=== GOAL OF THE EXERCISE ===
Return the lines below verbatim, everything from the very first one down to and including the line that contains "coord(71,173)".

=== EXTRACTED MATERIAL ===
»»

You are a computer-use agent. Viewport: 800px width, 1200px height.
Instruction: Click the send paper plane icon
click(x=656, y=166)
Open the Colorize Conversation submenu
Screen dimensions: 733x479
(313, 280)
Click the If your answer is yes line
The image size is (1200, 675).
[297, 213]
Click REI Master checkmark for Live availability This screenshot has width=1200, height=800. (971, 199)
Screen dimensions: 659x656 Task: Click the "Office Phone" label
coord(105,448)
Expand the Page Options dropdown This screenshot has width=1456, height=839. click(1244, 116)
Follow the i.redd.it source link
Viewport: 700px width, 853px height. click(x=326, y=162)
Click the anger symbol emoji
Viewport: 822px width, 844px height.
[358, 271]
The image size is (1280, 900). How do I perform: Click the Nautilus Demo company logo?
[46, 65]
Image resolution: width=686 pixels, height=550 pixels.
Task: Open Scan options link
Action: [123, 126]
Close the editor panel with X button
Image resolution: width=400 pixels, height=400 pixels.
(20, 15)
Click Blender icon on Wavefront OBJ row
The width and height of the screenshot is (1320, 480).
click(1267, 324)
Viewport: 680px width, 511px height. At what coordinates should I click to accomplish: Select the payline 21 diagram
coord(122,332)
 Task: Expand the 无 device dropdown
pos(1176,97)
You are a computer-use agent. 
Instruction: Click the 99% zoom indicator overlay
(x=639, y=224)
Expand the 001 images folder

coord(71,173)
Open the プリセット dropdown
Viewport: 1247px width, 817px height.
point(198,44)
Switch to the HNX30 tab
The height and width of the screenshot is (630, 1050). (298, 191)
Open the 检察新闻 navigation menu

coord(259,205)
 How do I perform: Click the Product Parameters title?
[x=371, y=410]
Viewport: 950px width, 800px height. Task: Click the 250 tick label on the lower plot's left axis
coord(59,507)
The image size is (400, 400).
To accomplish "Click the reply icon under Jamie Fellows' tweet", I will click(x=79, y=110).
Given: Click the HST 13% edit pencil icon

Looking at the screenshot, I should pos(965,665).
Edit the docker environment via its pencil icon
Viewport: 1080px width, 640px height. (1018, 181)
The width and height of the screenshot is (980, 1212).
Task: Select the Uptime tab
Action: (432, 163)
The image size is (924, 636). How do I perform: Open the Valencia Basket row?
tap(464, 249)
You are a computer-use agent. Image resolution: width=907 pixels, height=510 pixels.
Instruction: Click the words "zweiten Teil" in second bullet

««

=== OUTPUT FOR THIS TASK ===
You are a computer-use agent. Viewport: 800px width, 1200px height.
Instruction: Click the send paper plane icon
click(x=656, y=166)
Open the Colorize Conversation submenu
Screen dimensions: 733x479
(313, 280)
Click the If your answer is yes line
The image size is (1200, 675).
[297, 213]
Click REI Master checkmark for Live availability This screenshot has width=1200, height=800. (971, 199)
Screen dimensions: 659x656 Task: Click the "Office Phone" label
coord(105,448)
Expand the Page Options dropdown This screenshot has width=1456, height=839. click(1244, 116)
Follow the i.redd.it source link
Viewport: 700px width, 853px height. click(x=326, y=162)
Click the anger symbol emoji
Viewport: 822px width, 844px height.
[358, 271]
The image size is (1280, 900). How do I perform: Click the Nautilus Demo company logo?
[46, 65]
Image resolution: width=686 pixels, height=550 pixels.
Task: Open Scan options link
Action: [123, 126]
Close the editor panel with X button
Image resolution: width=400 pixels, height=400 pixels.
(20, 15)
Click Blender icon on Wavefront OBJ row
The width and height of the screenshot is (1320, 480).
click(1267, 324)
Viewport: 680px width, 511px height. At what coordinates should I click to accomplish: Select the payline 21 diagram
coord(122,332)
 Task: Expand the 无 device dropdown
pos(1176,97)
You are a computer-use agent. 
Instruction: Click the 99% zoom indicator overlay
(x=639, y=224)
Expand the 001 images folder

coord(71,173)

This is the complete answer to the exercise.